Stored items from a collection
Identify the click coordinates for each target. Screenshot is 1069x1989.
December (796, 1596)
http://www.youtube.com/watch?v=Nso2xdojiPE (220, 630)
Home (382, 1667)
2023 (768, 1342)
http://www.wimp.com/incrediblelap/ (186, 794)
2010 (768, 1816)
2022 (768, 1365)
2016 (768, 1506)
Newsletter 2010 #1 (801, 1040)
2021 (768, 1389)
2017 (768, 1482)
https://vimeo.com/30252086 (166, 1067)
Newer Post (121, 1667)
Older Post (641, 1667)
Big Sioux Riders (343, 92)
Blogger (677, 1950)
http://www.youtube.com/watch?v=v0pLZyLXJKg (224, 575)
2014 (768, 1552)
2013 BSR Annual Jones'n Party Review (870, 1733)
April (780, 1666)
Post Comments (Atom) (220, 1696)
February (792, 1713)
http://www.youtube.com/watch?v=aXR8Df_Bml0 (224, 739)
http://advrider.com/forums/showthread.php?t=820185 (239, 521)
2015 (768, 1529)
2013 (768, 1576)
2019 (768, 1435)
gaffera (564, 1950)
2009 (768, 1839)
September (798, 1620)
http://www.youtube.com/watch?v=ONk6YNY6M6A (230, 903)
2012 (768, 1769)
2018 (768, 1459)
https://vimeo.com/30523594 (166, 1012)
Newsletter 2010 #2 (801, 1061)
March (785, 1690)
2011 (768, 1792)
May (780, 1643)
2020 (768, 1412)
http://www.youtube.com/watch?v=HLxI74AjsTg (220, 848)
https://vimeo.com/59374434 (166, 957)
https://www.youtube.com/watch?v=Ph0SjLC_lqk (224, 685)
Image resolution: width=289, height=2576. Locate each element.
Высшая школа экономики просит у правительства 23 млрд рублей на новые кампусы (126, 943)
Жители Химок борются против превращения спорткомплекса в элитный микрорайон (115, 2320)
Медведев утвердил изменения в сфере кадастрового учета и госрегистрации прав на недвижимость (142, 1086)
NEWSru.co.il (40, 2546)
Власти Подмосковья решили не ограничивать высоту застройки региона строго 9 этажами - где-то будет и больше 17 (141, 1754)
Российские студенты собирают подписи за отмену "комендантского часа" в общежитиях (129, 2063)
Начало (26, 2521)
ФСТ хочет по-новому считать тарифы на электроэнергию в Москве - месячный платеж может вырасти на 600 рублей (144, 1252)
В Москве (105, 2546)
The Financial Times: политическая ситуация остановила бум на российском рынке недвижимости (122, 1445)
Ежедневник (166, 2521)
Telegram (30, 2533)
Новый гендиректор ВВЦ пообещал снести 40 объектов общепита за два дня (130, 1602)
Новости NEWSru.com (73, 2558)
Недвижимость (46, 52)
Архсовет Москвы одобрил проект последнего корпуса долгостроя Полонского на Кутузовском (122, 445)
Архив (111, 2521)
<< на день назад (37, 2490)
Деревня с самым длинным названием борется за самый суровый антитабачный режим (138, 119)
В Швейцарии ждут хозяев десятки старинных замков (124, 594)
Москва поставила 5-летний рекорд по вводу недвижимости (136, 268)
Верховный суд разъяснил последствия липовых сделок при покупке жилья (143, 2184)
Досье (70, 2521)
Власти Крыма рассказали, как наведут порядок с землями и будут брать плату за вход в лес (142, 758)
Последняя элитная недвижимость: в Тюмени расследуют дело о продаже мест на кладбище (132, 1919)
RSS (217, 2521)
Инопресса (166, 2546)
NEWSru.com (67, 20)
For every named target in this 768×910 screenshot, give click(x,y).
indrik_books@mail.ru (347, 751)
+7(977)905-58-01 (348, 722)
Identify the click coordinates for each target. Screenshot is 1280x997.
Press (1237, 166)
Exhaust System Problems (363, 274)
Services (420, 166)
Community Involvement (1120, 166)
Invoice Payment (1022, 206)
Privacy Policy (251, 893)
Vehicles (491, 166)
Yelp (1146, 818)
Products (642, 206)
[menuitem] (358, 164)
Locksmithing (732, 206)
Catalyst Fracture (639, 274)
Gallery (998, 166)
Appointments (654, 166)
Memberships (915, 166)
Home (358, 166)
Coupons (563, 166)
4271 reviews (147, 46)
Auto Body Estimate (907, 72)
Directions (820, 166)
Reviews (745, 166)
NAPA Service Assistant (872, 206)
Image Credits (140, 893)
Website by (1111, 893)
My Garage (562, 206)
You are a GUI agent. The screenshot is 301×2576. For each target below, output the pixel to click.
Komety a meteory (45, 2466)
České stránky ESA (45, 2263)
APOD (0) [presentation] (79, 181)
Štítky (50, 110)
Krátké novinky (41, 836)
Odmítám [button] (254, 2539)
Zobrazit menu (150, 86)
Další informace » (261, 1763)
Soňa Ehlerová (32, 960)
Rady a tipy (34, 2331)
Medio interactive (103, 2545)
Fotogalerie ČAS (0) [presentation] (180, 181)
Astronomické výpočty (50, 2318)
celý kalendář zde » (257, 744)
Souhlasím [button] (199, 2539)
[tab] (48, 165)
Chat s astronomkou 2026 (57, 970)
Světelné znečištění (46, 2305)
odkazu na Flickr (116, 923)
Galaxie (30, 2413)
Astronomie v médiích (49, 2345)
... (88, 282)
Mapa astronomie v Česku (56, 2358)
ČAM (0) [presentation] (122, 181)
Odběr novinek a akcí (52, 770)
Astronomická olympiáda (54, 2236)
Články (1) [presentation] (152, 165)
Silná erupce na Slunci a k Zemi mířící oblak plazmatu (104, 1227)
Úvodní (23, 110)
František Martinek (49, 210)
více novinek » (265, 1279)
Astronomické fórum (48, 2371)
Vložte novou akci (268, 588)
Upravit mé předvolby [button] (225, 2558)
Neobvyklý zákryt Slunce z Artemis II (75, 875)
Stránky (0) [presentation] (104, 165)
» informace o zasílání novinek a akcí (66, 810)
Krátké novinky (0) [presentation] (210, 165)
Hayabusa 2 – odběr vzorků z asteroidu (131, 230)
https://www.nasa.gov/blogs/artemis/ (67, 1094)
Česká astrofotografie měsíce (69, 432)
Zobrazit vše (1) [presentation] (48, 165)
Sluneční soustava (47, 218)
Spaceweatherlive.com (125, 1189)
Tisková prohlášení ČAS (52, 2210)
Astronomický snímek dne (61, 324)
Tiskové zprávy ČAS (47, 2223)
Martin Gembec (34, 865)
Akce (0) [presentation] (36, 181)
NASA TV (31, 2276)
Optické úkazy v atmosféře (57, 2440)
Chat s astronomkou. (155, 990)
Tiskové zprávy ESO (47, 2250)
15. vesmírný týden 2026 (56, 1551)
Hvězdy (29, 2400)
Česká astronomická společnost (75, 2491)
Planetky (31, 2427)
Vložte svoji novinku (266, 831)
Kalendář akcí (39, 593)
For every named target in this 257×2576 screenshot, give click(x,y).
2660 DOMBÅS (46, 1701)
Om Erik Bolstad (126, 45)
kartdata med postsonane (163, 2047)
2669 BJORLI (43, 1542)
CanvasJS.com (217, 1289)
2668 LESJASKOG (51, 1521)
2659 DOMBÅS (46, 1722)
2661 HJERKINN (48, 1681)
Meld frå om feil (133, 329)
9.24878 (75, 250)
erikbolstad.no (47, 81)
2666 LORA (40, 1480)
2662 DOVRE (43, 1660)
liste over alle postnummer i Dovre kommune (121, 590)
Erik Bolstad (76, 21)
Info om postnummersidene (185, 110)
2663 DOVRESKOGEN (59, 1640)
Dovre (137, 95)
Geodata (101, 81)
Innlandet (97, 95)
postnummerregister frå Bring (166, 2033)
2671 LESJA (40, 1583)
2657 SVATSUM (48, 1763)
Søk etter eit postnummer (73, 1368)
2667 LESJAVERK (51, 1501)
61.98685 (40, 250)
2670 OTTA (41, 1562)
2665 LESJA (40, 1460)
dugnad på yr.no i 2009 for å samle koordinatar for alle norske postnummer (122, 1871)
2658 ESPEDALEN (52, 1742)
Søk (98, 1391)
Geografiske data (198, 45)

# [Exercise objective]
Retype without any change the entries from the one that contains "Telegram (30, 2533)" up to and including the one that contains "Архсовет Москвы одобрил".

# [Task output]
Telegram (30, 2533)
Новый гендиректор ВВЦ пообещал снести 40 объектов общепита за два дня (130, 1602)
Новости NEWSru.com (73, 2558)
Недвижимость (46, 52)
Архсовет Москвы одобрил проект последнего корпуса долгостроя Полонского на Кутузовском (122, 445)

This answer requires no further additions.